OSOceanAcoustics / echopype

Enabling interoperability and scalability in ocean sonar data analysis
https://echopype.readthedocs.io/
Apache License 2.0
94 stars 73 forks source link

Write function to define xarray in ICES netCDF4 format #6

Closed leewujung closed 5 years ago

leewujung commented 6 years ago

This function will create a common framework for unpacking functions of different file formats to save data into.

Ref:

erinann commented 6 years ago

From the OHW2018/echopype repo: @friedrichknuth suggested: can learn from this parser to see what they do with saving data to .nc file.

This was issue number 4 in OHW18_echopype. (Can't use # or it will link to new issue #).
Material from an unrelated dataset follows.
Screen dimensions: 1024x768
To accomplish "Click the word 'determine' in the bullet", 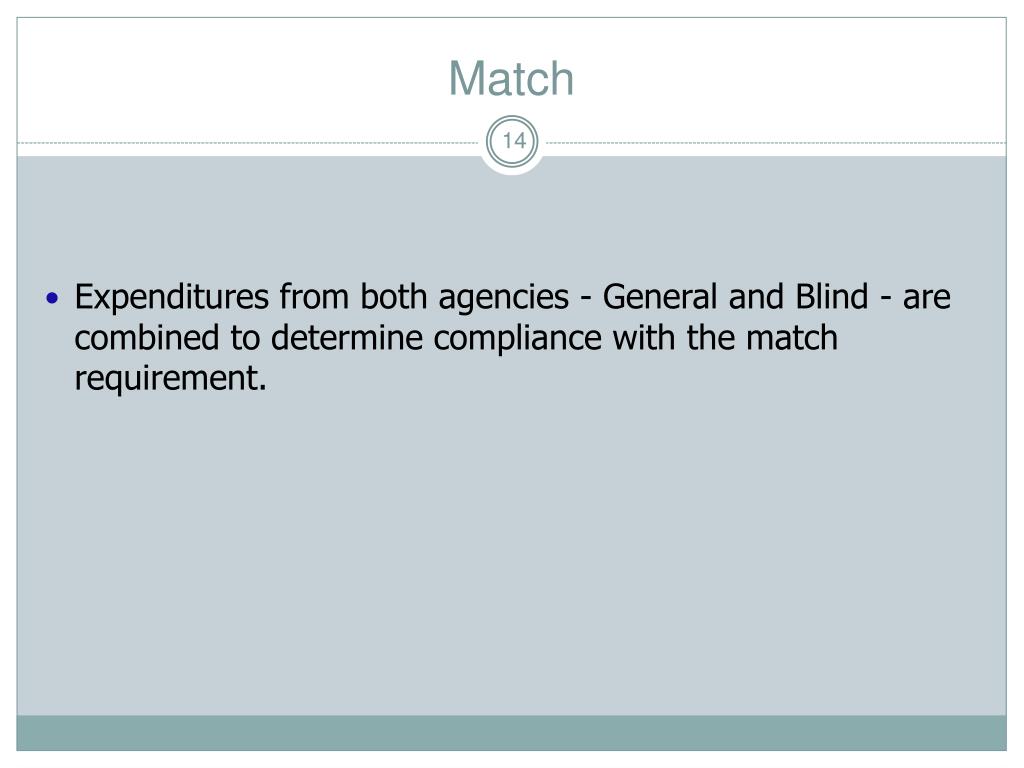I will click(347, 338).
leewujung commented 5 years ago

In implementing the EK60 .raw to .nc convertor (PR #18) I felt that the SONAR-netCDF4 convention as it is right now it's not convenient for taking advantage of the xarray capability. The main thing is that the convention was written for horizontal fisheries sonar like SX90, so under the Sonar group there are subgroups like Sonar/Beam_group1, Sonar/Beam_group2, etc., and each beam subgroup is more like different frequency channels in echosounder data. Let's say if the bin sizes are chosen to be the same in the echosounders, it is way more convenient to store the backscattering data as a 3D array with dimensions (frequency, ping_time, range_bin) so that we can index each dimension easily using xarray. The convertor I just finished right now uses the (frequency, ping_time, range_bin) structure.
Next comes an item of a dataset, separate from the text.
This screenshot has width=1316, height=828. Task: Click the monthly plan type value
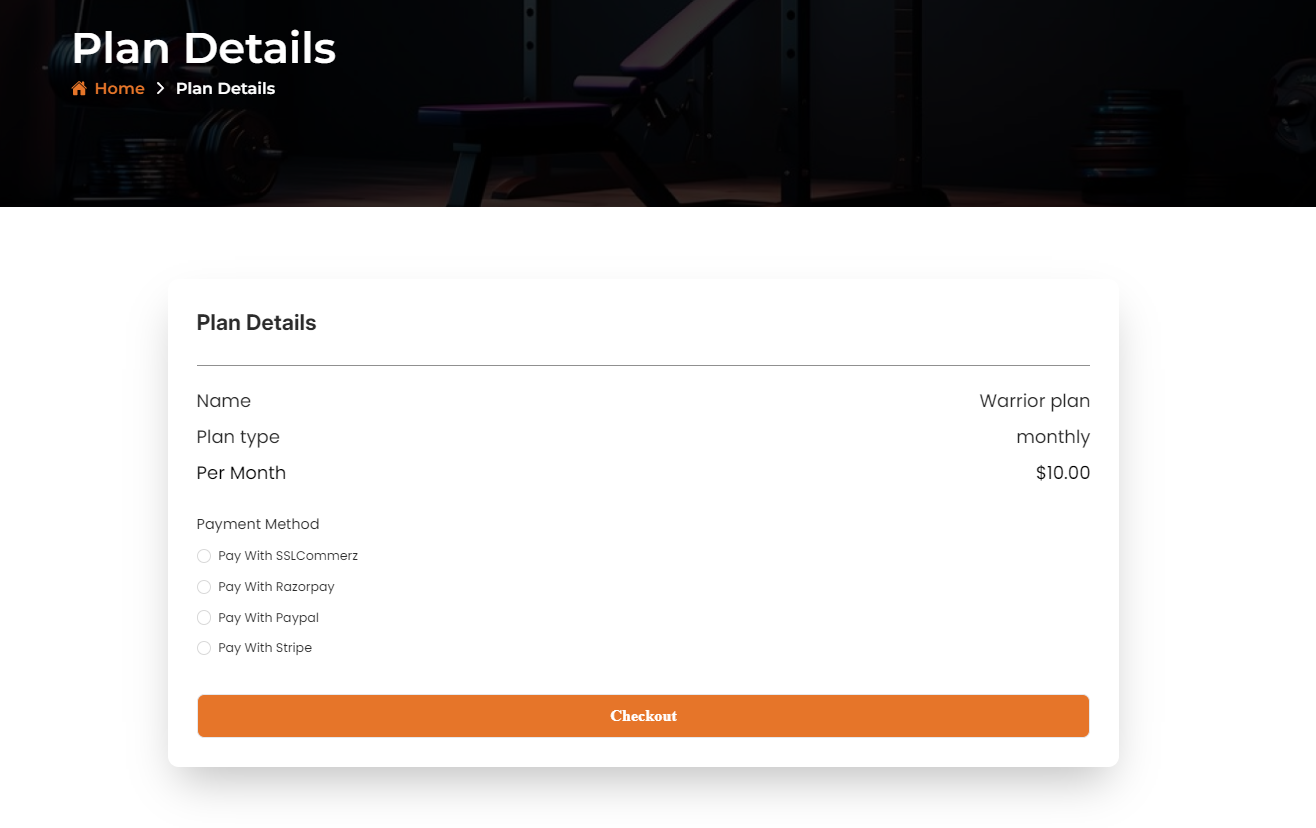[1053, 436]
@erinann @marianpena The example files I got from Dyson were set up this way (the bin sizes are the same for all frequencies) and so were the OOI files. Is this in general true when people set things up in the field? for EK60, EK80, and AZFP?

leewujung commented 5 years ago

So I had an email exchange with @marianpena, it seems that for raw data it is indeed better to have the flexibility to allow different number of range bins for different channels (transducers), especially since for broadband data it is often the case that you'd record out to different range with different frequencies, and perhaps with different bin sizes too.

I mainly want to enable using the capability of xarray to slice and do math operations across multi-dimensional data sets directly from the files without having to load everything into memory. Perhaps this is better done at another level of either .nc file such as with the calibrated Sv or MVBS (mean volume backscattering strength), since then it is more likely that the range bin would be the same and NaNs can be used to fill in missing data at longer ranges not reached by the higher frequencies.

This perhaps worth raising another issue to discuss, in terms of different levels of files. For raw data it is advantageous to keep things flexible.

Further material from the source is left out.